Challenge: Present the data below as a numbered list with one entry per line, omitting any blank lines.

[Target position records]
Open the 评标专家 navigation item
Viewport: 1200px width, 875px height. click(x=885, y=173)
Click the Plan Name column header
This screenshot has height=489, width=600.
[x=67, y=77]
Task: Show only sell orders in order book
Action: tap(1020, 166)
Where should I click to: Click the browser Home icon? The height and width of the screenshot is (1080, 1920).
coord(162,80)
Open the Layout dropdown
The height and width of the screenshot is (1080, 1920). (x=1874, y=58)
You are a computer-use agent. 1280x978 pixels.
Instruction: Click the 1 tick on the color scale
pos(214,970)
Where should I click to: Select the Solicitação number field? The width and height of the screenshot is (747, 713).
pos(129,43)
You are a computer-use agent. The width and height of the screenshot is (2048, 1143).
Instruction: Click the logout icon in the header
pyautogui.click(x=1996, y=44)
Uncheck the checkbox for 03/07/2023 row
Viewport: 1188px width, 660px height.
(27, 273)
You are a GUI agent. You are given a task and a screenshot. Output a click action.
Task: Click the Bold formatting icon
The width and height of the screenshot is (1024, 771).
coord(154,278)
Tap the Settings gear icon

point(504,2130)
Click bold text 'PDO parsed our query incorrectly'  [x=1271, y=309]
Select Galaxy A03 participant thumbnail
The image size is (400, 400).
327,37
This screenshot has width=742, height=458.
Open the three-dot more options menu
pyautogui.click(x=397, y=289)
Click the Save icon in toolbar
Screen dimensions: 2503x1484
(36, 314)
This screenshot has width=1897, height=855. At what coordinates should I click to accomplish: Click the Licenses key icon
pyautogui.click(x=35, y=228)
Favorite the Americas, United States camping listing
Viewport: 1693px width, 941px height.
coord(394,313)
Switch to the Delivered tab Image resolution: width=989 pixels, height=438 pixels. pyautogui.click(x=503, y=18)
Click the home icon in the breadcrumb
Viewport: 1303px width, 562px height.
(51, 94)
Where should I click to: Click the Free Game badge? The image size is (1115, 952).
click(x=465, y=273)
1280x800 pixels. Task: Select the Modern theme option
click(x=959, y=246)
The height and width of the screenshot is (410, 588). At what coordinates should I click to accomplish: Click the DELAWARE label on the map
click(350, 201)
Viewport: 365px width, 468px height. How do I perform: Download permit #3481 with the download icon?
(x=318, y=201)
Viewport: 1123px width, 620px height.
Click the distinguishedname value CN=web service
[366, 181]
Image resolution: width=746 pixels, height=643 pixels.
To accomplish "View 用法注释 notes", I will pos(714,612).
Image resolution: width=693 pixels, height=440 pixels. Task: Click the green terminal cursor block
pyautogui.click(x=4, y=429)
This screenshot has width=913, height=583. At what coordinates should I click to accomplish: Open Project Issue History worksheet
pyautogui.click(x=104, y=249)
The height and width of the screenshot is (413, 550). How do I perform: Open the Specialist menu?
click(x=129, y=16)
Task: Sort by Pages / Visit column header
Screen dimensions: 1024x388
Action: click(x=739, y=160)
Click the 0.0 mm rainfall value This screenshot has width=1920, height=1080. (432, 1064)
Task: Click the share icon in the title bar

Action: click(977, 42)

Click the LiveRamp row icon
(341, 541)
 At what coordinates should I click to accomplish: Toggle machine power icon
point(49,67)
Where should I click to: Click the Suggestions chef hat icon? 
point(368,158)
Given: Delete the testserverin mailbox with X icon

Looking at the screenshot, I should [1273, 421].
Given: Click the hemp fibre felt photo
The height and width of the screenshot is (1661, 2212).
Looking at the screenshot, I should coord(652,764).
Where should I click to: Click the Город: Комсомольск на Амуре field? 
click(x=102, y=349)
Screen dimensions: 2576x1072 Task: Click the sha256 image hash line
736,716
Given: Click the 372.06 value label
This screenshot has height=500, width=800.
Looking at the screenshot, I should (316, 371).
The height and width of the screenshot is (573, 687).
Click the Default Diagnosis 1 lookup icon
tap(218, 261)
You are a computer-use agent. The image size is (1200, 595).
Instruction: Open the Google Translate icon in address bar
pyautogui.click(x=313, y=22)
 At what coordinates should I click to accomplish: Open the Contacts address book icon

Solution to this task:
1. Open the 评标专家 navigation item
2. Viewport: 1200px width, 875px height. click(x=885, y=173)
3. Click the Plan Name column header
4. This screenshot has height=489, width=600.
5. [x=67, y=77]
6. Task: Show only sell orders in order book
7. Action: tap(1020, 166)
8. Where should I click to: Click the browser Home icon? The height and width of the screenshot is (1080, 1920).
9. coord(162,80)
10. Open the Layout dropdown
11. The height and width of the screenshot is (1080, 1920). (x=1874, y=58)
12. You are a computer-use agent. 1280x978 pixels.
13. Instruction: Click the 1 tick on the color scale
14. pos(214,970)
15. Where should I click to: Select the Solicitação number field? The width and height of the screenshot is (747, 713).
16. pos(129,43)
17. You are a computer-use agent. The width and height of the screenshot is (2048, 1143).
18. Instruction: Click the logout icon in the header
19. pyautogui.click(x=1996, y=44)
20. Uncheck the checkbox for 03/07/2023 row
21. Viewport: 1188px width, 660px height.
22. (27, 273)
23. You are a GUI agent. You are given a task and a screenshot. Output a click action.
24. Task: Click the Bold formatting icon
25. The width and height of the screenshot is (1024, 771).
26. coord(154,278)
27. Tap the Settings gear icon
28. point(504,2130)
29. Click bold text 'PDO parsed our query incorrectly'  [x=1271, y=309]
30. Select Galaxy A03 participant thumbnail
31. The image size is (400, 400).
32. 327,37
33. This screenshot has width=742, height=458.
34. Open the three-dot more options menu
35. pyautogui.click(x=397, y=289)
36. Click the Save icon in toolbar
37. Screen dimensions: 2503x1484
38. (36, 314)
39. This screenshot has width=1897, height=855. At what coordinates should I click to accomplish: Click the Licenses key icon
40. pyautogui.click(x=35, y=228)
41. Favorite the Americas, United States camping listing
42. Viewport: 1693px width, 941px height.
43. coord(394,313)
44. Switch to the Delivered tab Image resolution: width=989 pixels, height=438 pixels. pyautogui.click(x=503, y=18)
45. Click the home icon in the breadcrumb
46. Viewport: 1303px width, 562px height.
47. (51, 94)
48. Where should I click to: Click the Free Game badge? The image size is (1115, 952).
49. click(x=465, y=273)
50. 1280x800 pixels. Task: Select the Modern theme option
51. click(x=959, y=246)
52. The height and width of the screenshot is (410, 588). At what coordinates should I click to accomplish: Click the DELAWARE label on the map
53. click(350, 201)
54. Viewport: 365px width, 468px height. How do I perform: Download permit #3481 with the download icon?
55. (x=318, y=201)
56. Viewport: 1123px width, 620px height.
57. Click the distinguishedname value CN=web service
58. [366, 181]
59. Image resolution: width=746 pixels, height=643 pixels.
60. To accomplish "View 用法注释 notes", I will pos(714,612).
61. Image resolution: width=693 pixels, height=440 pixels. Task: Click the green terminal cursor block
62. pyautogui.click(x=4, y=429)
63. This screenshot has width=913, height=583. At what coordinates should I click to accomplish: Open Project Issue History worksheet
64. pyautogui.click(x=104, y=249)
65. The height and width of the screenshot is (413, 550). How do I perform: Open the Specialist menu?
66. click(x=129, y=16)
67. Task: Sort by Pages / Visit column header
68. Screen dimensions: 1024x388
69. Action: click(x=739, y=160)
70. Click the 0.0 mm rainfall value This screenshot has width=1920, height=1080. (432, 1064)
71. Task: Click the share icon in the title bar
72. Action: click(977, 42)
73. Click the LiveRamp row icon
74. (341, 541)
75.  At what coordinates should I click to accomplish: Toggle machine power icon
76. point(49,67)
77. Where should I click to: Click the Suggestions chef hat icon? 
78. point(368,158)
79. Given: Delete the testserverin mailbox with X icon
80. Looking at the screenshot, I should [1273, 421].
81. Given: Click the hemp fibre felt photo
82. The height and width of the screenshot is (1661, 2212).
83. Looking at the screenshot, I should coord(652,764).
84. Where should I click to: Click the Город: Комсомольск на Амуре field? 
85. click(x=102, y=349)
86. Screen dimensions: 2576x1072 Task: Click the sha256 image hash line
87. 736,716
88. Given: Click the 372.06 value label
89. This screenshot has height=500, width=800.
90. Looking at the screenshot, I should (316, 371).
91. The height and width of the screenshot is (573, 687).
92. Click the Default Diagnosis 1 lookup icon
93. tap(218, 261)
94. You are a computer-use agent. The image size is (1200, 595).
95. Instruction: Open the Google Translate icon in address bar
96. pyautogui.click(x=313, y=22)
97.  At what coordinates should I click to accomplish: Open the Contacts address book icon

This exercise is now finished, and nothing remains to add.